** Opening GIVEN TEXT block **
Academy of Strategic Management Journal (Print ISSN: 1544-1458; Online ISSN: 1939-6104)

Research Article: 2019 Vol: 18 Issue: 5

The Role of Company Resources and Strength of Industrial Competition on Competitive Strategy in Indonesian Wholesale Network Industry

Moh. Riza Sutjipto, Universitas Padjadjaran

Ernie Tisnawati Sule, Univesitas Padjadjaran

Sucherly, Universitas Padjadjaran

Umi Kaltum, Univesitas Padjadjaran

Adhi Prasetio, Universitas Telkom


Despite the lucrative potential of telecommunication retail customer, the wholesale network industry in Indonesia is still suffering from its unstable income growth caused by problems in competitive strategy. This study aims to discover the influence of company resources and strength of industrial competition towards competitive strategy in Indonesian wholesale network industry. This research used quantitative method to accomplish this task. Data collected is the results of research conducted in 2017. Wholesale network service company in Indonesia is the unit analysis, while the observations unit is the management of each wholesale network service company that deal with wholesale service. Based on the result of documentation study, the amount of wholesale network service company in Indonesia are 35 companies, and all of them become samples in this research. Data analysis uses Partial Least Square (PLS)-SEM method. The results showed that company resources and strength of industrial competition significantly affect competitive strategy. Additionally, we found that intangible assets in company resources plays important role to drive better competitive strategy. The management of wholesale network services company in Indonesia can use this result to improve their competitive strategy in order to gain more stable income growth.
** Closing GIVEN TEXT block **
** Opening AVAILABLE DATA block **
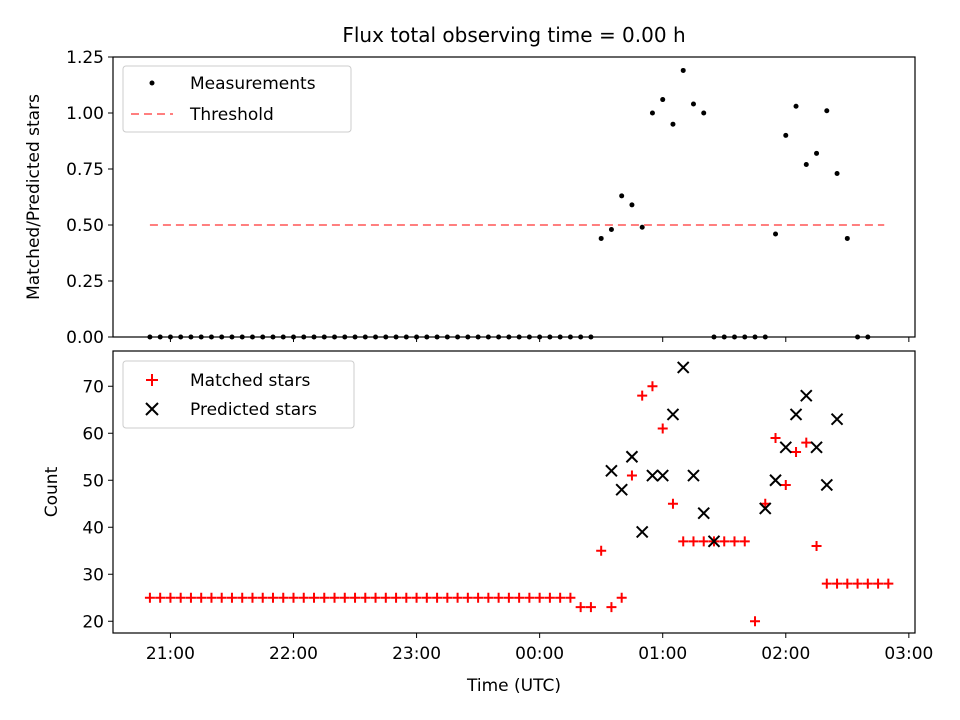 Image resolution: width=960 pixels, height=720 pixels. What do you see at coordinates (540, 654) in the screenshot?
I see `x-tick-label: 00:00` at bounding box center [540, 654].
** Closing AVAILABLE DATA block **
Render this sentence from the wholesale network study in Spanish: "The results showed that company resources and strength of industrial competition significantly affect competitive strategy." Rely only on the study about Indonesia's wholesale network industry.

Los resultados mostraron que los recursos de la empresa y la fuerza de la competencia industrial afectan significativamente la estrategia competitiva.